**Ausgewählter Abschnitt:**
********
Entzündliche Scheidenerkrankungen

Es handelt sich um Erkrankungen, die durch Bakterien (‡Ausfluß, ‡Bartholinitis), ‡Chlamydien, ‡Pilze, ‡Trichomonaden oder Viren (‡Genitalwarzen, ‡Herpes) ausgelöst werden.

Die Übertragung erfolgt überwiegend durch Geschlechtsverkehr oder Verschleppung körpereigener Keime. ‡Scheideninfektionen sollten immer durch uns abgeklärt und behandelt werden, damit sie nicht zu chronischen Beschwerden führen oder eine Schwächung des Abwehrsystems hervorrufen.

Bei frühzeitig diagnostizierten Infektionen reicht es zumeist aus, Ihnen ein Schleimhaut desinfizierendes Medikament zu verordnen. Wird eine Infektion erst spät diagnostiziert kann es zu aufsteigenden Infektionen der Gebärmutter und der Eierstöcke kommen.

Neu aufgetretene Ausflussbeschwerden sollten immer abgeklärt werden, da dies ein Frühsymptom von Tumorerkrankungen der inneren Genitalorgane sein kann (Blutungsstörungen).
********
(Gespeicherte Datensätze)
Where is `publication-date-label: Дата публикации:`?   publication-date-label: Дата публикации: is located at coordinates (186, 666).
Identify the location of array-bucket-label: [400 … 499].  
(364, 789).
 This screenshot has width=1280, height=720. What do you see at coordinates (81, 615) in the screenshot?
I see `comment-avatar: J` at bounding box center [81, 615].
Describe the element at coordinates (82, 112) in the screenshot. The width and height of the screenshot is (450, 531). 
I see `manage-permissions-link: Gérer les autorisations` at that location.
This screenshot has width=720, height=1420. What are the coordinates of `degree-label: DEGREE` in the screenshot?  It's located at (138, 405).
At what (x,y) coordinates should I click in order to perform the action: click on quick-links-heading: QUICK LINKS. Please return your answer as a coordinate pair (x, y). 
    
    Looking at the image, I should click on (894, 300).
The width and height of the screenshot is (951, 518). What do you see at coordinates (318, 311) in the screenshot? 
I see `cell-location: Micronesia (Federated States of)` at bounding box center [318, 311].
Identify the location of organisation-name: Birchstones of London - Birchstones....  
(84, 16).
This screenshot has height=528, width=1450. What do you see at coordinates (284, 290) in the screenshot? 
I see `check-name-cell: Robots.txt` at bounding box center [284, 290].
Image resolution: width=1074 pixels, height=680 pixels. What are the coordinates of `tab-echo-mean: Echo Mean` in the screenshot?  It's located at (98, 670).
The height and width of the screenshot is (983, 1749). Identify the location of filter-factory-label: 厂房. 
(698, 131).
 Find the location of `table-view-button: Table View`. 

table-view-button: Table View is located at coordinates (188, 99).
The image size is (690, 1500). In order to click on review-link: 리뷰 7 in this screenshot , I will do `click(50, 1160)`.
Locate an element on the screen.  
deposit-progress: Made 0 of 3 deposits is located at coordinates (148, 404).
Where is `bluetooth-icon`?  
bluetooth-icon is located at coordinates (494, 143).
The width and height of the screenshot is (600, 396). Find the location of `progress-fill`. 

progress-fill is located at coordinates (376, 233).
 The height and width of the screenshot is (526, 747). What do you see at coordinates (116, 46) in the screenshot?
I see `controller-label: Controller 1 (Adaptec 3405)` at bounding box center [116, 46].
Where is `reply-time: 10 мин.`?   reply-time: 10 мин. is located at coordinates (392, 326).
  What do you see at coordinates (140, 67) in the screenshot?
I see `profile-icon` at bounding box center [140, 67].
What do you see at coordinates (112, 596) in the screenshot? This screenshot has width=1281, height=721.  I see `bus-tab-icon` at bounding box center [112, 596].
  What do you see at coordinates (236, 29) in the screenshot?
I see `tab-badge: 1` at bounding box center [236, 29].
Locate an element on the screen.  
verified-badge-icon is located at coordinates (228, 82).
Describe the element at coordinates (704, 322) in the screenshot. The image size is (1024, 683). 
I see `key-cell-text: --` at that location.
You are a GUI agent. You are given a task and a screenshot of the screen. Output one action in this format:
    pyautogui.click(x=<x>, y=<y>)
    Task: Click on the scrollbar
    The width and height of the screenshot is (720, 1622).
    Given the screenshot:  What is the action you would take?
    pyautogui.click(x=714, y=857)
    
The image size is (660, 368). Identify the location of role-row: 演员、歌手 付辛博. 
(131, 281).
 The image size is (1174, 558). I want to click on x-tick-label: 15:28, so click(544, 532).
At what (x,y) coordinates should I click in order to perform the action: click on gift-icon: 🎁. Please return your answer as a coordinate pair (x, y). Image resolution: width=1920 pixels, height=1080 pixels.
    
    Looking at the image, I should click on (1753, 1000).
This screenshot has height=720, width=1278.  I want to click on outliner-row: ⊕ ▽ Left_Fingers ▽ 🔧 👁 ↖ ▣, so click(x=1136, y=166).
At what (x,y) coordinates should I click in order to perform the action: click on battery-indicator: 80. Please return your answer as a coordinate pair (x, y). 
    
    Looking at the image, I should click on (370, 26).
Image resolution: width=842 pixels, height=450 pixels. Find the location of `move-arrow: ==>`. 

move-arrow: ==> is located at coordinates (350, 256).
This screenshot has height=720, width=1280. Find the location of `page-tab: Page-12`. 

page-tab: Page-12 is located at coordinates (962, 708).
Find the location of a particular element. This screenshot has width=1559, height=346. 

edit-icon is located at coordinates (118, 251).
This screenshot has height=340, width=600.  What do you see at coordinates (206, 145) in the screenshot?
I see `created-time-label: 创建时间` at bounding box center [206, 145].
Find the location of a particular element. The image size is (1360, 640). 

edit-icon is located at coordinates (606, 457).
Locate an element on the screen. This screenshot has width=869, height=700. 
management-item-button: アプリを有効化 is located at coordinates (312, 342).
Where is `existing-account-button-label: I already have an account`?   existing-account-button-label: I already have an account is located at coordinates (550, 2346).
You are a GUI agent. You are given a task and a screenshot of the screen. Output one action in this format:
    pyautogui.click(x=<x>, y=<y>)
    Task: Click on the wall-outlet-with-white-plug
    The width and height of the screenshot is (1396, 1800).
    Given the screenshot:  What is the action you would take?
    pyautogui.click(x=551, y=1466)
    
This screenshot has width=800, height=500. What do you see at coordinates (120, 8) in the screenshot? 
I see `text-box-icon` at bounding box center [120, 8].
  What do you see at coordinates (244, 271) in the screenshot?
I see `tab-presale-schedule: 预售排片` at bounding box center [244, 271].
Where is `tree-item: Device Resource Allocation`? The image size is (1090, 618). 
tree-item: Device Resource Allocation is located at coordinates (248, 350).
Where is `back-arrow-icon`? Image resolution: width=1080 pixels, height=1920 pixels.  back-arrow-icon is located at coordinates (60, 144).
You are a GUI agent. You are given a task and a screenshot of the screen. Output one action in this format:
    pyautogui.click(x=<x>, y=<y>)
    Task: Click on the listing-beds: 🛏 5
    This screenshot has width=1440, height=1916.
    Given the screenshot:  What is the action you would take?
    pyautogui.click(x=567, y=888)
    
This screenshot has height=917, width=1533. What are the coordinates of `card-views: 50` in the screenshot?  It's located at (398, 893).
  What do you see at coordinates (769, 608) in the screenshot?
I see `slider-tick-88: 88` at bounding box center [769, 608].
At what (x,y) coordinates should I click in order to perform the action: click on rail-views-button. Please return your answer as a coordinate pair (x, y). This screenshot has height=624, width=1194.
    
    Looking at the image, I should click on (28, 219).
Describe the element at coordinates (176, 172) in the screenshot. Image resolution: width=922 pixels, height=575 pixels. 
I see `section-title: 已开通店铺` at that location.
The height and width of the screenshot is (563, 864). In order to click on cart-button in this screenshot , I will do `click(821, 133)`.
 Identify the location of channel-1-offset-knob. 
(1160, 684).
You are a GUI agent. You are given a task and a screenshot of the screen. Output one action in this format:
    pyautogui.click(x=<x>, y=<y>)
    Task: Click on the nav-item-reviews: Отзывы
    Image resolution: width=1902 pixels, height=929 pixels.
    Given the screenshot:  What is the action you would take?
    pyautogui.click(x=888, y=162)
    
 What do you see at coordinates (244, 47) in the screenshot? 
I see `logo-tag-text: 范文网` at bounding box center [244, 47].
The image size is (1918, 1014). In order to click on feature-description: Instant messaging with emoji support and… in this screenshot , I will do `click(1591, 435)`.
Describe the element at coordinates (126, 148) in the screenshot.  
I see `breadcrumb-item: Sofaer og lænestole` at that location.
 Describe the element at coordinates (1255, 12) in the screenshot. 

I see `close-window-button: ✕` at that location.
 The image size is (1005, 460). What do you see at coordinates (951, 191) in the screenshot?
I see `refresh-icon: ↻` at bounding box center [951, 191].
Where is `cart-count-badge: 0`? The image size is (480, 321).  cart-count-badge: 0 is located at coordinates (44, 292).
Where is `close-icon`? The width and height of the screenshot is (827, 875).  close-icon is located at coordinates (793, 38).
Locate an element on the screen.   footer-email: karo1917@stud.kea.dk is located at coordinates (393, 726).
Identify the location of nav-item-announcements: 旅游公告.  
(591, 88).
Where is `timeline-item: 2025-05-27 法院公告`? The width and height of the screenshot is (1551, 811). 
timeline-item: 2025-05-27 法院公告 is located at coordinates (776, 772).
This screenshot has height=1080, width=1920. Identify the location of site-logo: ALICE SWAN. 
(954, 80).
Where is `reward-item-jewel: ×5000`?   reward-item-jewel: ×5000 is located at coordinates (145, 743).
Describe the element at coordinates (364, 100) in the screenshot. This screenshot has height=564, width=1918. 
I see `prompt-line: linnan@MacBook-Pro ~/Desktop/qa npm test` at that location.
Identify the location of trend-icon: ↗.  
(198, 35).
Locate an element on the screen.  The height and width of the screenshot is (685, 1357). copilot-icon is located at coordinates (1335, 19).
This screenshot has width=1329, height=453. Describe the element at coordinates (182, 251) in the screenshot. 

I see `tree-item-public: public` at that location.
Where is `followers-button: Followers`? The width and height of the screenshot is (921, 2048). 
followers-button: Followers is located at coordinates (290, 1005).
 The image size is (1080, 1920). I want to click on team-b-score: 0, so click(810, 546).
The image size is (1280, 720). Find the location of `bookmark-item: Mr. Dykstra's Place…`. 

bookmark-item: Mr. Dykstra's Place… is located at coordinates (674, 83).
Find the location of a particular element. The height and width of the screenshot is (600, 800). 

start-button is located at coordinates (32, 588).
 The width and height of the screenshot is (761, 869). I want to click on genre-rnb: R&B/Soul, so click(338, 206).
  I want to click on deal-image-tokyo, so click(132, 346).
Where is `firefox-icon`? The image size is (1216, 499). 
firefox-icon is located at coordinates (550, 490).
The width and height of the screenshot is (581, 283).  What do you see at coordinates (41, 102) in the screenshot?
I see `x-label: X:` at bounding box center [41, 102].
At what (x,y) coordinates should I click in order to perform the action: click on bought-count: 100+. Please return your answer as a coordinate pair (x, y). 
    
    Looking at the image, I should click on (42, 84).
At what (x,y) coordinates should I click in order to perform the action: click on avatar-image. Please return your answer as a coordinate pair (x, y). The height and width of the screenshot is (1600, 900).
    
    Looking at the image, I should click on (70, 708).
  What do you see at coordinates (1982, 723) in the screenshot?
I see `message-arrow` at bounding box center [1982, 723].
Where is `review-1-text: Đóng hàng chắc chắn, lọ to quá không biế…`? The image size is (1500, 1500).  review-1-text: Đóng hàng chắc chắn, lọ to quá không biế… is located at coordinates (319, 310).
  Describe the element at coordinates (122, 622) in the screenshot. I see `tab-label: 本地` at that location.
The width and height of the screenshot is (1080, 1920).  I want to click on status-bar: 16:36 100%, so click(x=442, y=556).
********
**Ihre Aufgaben:**
(a) Wodurch erfolgt laut dem Text über entzündliche Scheidenerkrankungen die Übertragung überwiegend?
(b) Nennen Sie bitte alle Erreger, die der Text über entzündliche Scheidenerkrankungen als Auslöser dieser Erkrankungen aufzählt.

**Lösungen:**
(a) Durch Geschlechtsverkehr oder Verschleppung körpereigener Keime.

(b) Bakterien, Chlamydien, Pilze, Trichomonaden, Viren